Accretionary Wedge - Impacts of Accretionary Wedges

Impacts of Accretionary Wedges

The small sections of oceanic crust that are thrust over the overriding plate and are said to be obducted. Where this occurs, rare slices of ocean crust, known as ophiolites, are preserved on land. They provide a valuable natural laboratory for studying the composition and character of the oceanic crust and the mechanisms of their emplacement and preservation on land. A classic example is the Coast Range ophiolite of California, which is one of the most extensive ophiolite terranes in North America. This oceanic crust likely formed during the middle Jurassic Period, roughly 170 million years ago, in an extensional regime within either a back-arc or a forearc basin. It was later accreted to the continental margin of Laurasia.
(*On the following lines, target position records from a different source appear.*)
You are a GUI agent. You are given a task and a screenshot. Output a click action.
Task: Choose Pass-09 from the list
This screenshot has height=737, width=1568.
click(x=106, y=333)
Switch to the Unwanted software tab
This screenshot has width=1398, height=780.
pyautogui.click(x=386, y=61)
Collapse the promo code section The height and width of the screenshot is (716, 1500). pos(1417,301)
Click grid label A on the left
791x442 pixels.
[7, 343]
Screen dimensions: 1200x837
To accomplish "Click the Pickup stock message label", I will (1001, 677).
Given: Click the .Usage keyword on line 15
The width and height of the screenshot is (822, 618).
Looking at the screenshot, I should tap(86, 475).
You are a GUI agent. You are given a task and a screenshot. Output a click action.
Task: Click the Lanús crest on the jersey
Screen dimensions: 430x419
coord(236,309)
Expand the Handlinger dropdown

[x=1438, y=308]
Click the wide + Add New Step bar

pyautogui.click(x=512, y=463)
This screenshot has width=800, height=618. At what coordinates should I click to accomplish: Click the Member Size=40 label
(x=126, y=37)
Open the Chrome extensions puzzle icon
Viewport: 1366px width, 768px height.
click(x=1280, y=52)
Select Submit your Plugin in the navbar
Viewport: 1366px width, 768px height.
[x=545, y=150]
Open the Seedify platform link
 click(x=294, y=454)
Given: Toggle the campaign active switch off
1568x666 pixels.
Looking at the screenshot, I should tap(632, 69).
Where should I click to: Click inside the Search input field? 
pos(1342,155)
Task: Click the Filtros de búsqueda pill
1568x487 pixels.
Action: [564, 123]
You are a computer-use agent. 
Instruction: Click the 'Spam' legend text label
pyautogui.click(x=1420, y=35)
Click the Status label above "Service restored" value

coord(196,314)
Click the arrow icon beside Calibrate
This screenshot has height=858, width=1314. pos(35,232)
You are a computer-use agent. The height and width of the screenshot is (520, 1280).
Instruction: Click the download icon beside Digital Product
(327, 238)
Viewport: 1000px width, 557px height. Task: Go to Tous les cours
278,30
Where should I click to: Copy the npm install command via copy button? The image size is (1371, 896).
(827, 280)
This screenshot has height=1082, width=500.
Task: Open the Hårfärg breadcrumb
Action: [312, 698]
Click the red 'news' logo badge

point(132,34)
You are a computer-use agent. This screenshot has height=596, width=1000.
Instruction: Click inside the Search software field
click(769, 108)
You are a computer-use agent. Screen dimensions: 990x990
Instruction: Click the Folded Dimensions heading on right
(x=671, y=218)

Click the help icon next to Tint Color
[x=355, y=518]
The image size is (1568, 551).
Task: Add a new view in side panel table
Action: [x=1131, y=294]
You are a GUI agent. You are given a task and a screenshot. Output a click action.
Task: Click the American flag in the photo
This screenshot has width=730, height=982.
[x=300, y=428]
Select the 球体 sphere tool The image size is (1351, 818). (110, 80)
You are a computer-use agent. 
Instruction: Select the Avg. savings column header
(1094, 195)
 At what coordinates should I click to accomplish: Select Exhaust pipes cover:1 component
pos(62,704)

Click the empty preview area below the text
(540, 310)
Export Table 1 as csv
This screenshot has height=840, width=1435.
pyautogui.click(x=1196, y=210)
Longitudinal sedimentary tapering of pre-orogenic sediments correlates strongly with curvature of the submarine frontal accretionary belt in the South China Sea margin, suggesting that pre-orogenic sediment thickness is the major control on the geometry of frontal structures. The preexisting South China Sea slope that lies obliquely in front of the advancing accretionary wedge has impeded the advancing of frontal folds resulting in a successive termination of folds against and along strike of the South China Sea slope. The existence of the South China Sea slope also leads the strike of impinging folds with NNW-trend to turn more sharply to a NE-strike, parallel to strike of the South China Sea slope. Analysis shows that the pre-orogenic mechanical/crustal heterogeneities and seafloor morphology exert strong controls on the thrust-belt development in the incipient Taiwan arc-continent collision zone.

In accretionary wedges, seismicity activating superimposed thrusts may drive methane and oil upraising from the upper crust.

Mechanical models that treat accretionary complexes as critically tapered wedges of sediment demonstrate that pore pressure controls their taper angle by modifying basal and internal shear strength. Results from some studies show that pore pressure in accretionary wedges can be viewed as a dynamically maintained response to factors which drive pore pressure (source terms) and those that limit flow (permeability and drainage path length). Sediment permeability and incoming sediment thickness are the most important factors, whereas fault permeability and the partitioning of sediment have a small effect. In one such study, it was found that as sediment permeability is increased, pore pressure decreases from near-lithostatic to hydrostatic values and allows stable taper angles to increase from ∼2.5° to 8°–12.5°. With increased sediment thickness (from 100 to 8000 m), increased pore pressure drives a decrease in stable taper angle from 8.4°–12.5° to <2.5–5°. In general, low-permeability and thick incoming sediment sustain high pore pressures consistent with shallowly tapered geometry, whereas high-permeability and thin incoming sediment should result in steep geometry. Active margins characterized by a significant proportion of fine-grained sediment within the incoming section, such as northern Antilles and eastern Nankai, exhibit thin taper angles, whereas those characterized by a higher proportion of sandy turbidites, such as Cascadia, Chile, and Mexico, have steep taper angles. Observations from active margins also indicate a strong trend of decreasing taper angle (from >15° to <4°) with increased sediment thickness (from <1 to 7 km).

Rapid tectonic loading of wet sediment in accretionary wedges is likely to cause the fluid pressure to rise until it is sufficient to cause dilatant fracturing. Dewatering of sediment that has been underthrust and accreted beneath the wedge can produce a large steady supply of such highly overpressured fluid. Dilatant fracturing will create escape routes, so the fluid pressure is likely to be buffered at the value required for the transition between shear and oblique tensile (dilatant) fracture, which is slightly in excess of the load pressure if the maximum compression is nearly horizontal. This in turn buffers the strength of the wedge at the cohesive strength, which is not pressure‐dependent, and will not vary greatly throughout the wedge. Near the wedge front the strength is likely to be that of the cohesion on existing thrust faults in the wedge. The shear resistance on the base of the wedge will also be fairly constant and related to the cohesive strength of the weak sediment layer that acts as the basal detachment. These assumptions allow the application of a simple plastic continuum model, which successfully predicts the observed gently convex taper of accretionary wedges.

Pelayo and Weins have postulated that some tsunami events have resulted from rupture through the sedimentary rock along the basal decollement of an accretionary wedge.

Backthrusting of the rear of the accretionary wedge, arcward over the rocks of the forearc basin, is a common aspect of accretionary tectonics. An older assumption that backstops of accretionary wedges dip back toward the arc, and that accreted material is emplaced below such backstops, is contradicted by observations from many active forearcs that indicate (1) backthrusting is common, (2) forearc basins are nearly ubiquitous associates of accretionary wedges, and (3) forearc basement, where imaged, appears to diverge from the sedimentary package, dipping under the wedge while the overlying sediments are often lifted up against it. Backthrusting may be favored where relief is high between the crest of the wedge and the surface of the forearc basin because the relief must be supported by shear stress along the backthrust.